2. Kliff Kingsbury – Head Coach Texas Tech
I don’t give a shit that Kliff is a coach or that he never made it in the NFL or that he has a career record that is 13-13. Have you seen this man without a shirt on? Good God. It’s like God got bored and made a transformer out of Ryan Gosling’s body and Payton Manning’s football IQ. Again,
Is it embarrassing that his team gave up 45 points to Sam Houston St. in week 1? Yes. But Jesus have you seen his abs?! His abs are more shredded than a Hillary Clinton Verizon Bill. Also, the video of him sandwiched before Charlie Weiss in last year’s Big 12 promotional ad is one of the greatest comedic short films since Abbot and Costello.

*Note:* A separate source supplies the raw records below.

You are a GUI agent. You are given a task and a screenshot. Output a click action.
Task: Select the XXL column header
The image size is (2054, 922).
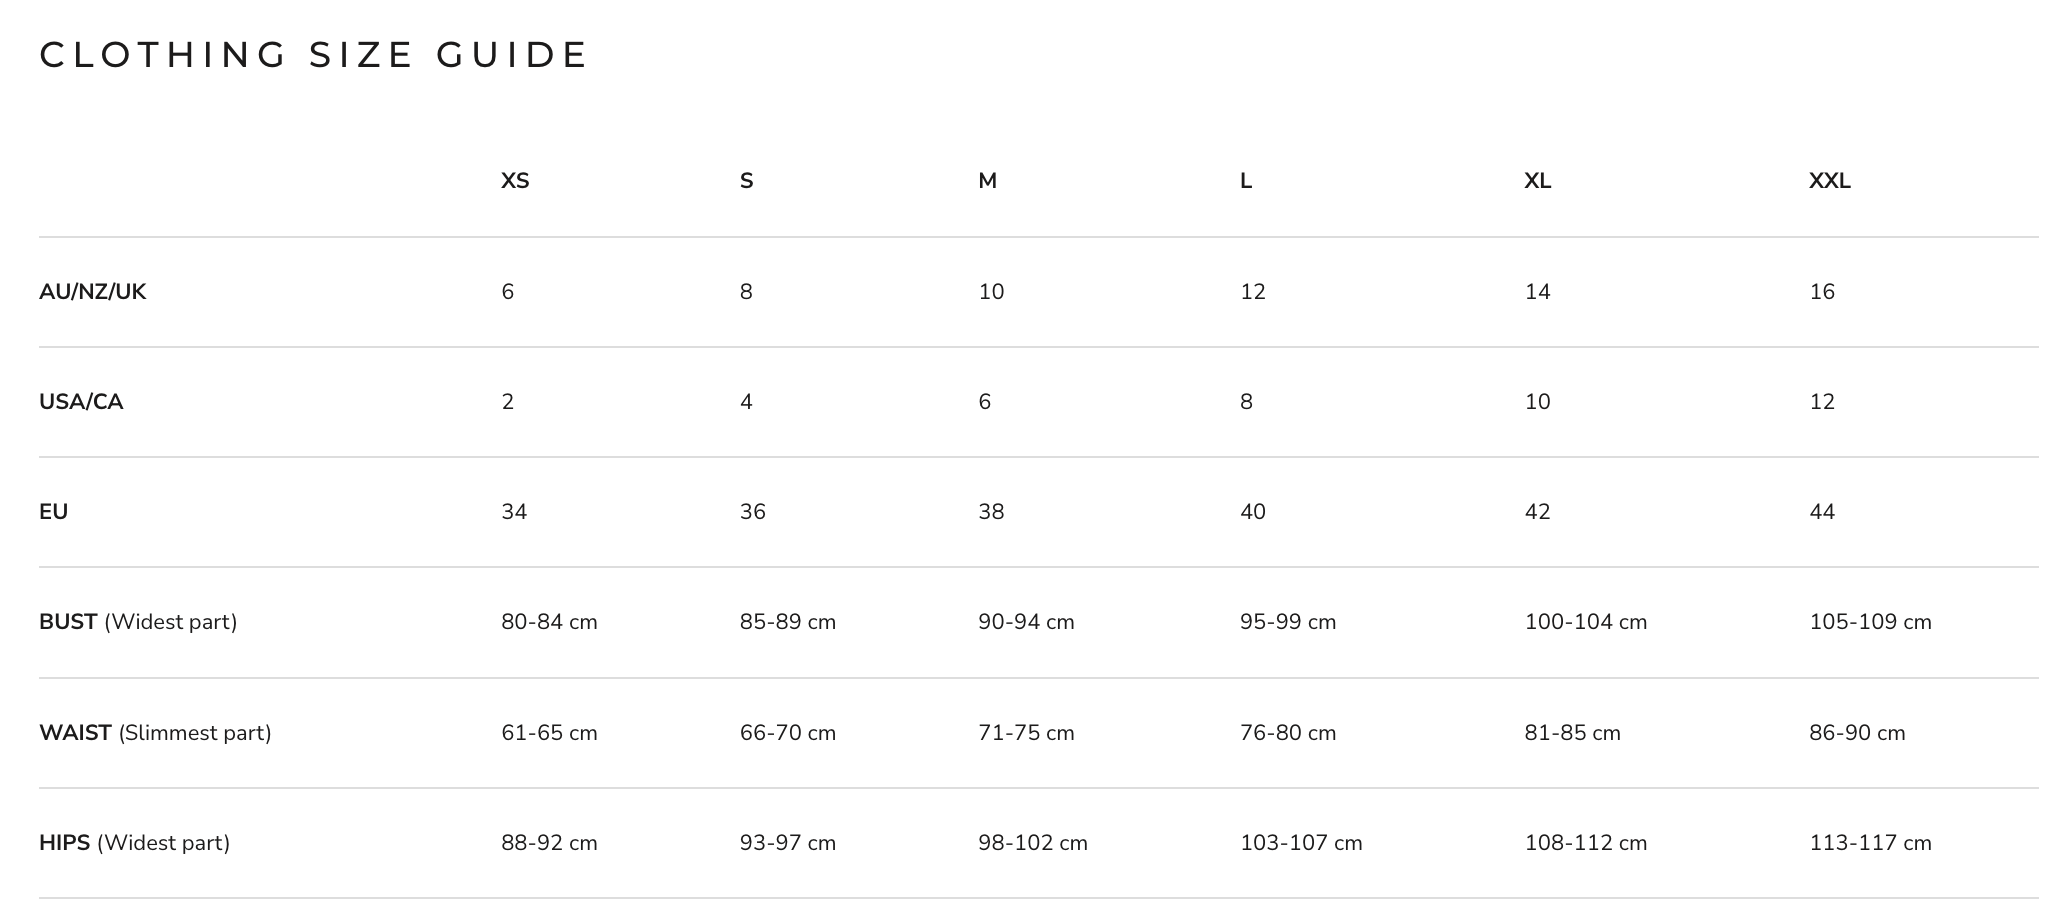point(1829,181)
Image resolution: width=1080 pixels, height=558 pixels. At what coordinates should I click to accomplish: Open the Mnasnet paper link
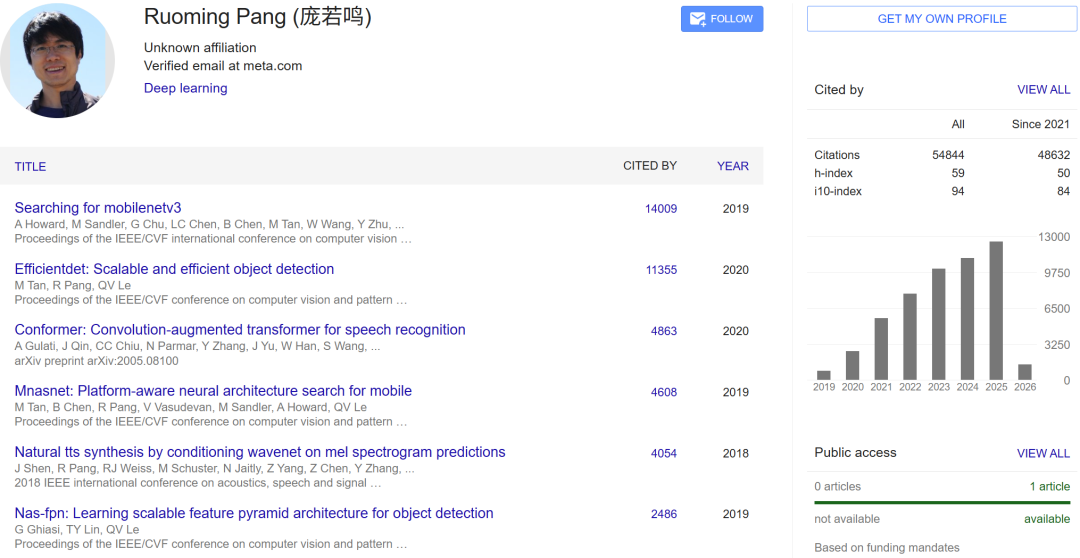coord(213,391)
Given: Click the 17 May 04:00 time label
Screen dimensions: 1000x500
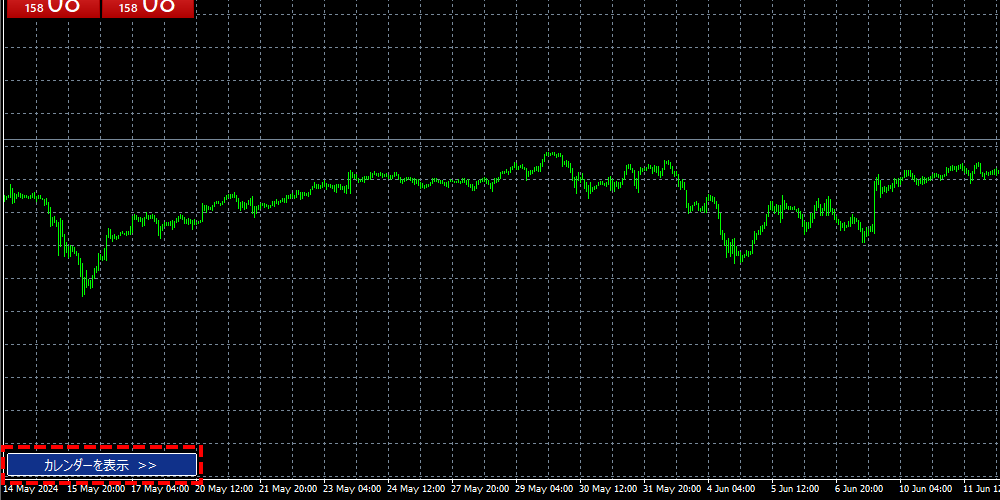Looking at the screenshot, I should (160, 490).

1. Shawn Oakman – DE Baylor 6’9” 290 Lbs
In perhaps the biggest blue ball of Week 1, we were all deprived of watching Shawn Oakman, as he was suspended for Baylor’s opening game. Also, moment of silence for whomever had to deliver that news to this dude.
Not only is he the
only most notable defensive player in Baylor history. He is also an absolute freak. Picture this as an opposing offensive tackle. It’s 3rd and forever and you look up and see a dude covered in tats with a green Mohawk that’s the same height as Lebron, nearly 300 pounds, and has less than 10% body fat. He’s basically a real life Monstar from Space Jam, but instead of trolling Bugs Bunny he’s terrorizing quarterbacks in the Big 12.
2014 was Oakman’s first year as a starter. He finished the year with 19.5 TFL, 11 sacks, and 5 pairs of fear induced pants pissing of opposing players. His stats aren’t what is impressive. It’s his unparalleled intimidation and freakish physical tools that make him my #1 MCM.
Oakman spent the offseason doing Superhuman type shit i.e. – Pullups with a 120 lb weight belt and 40 inch box jumps with 70 lb dumbbells in each hand. I’d rather block a drunk Chris Christie at a 3am buffet than get in the way of Shawn Oakman.
Guess it’s time to put down the bottle of Sutter Home and do some pushups.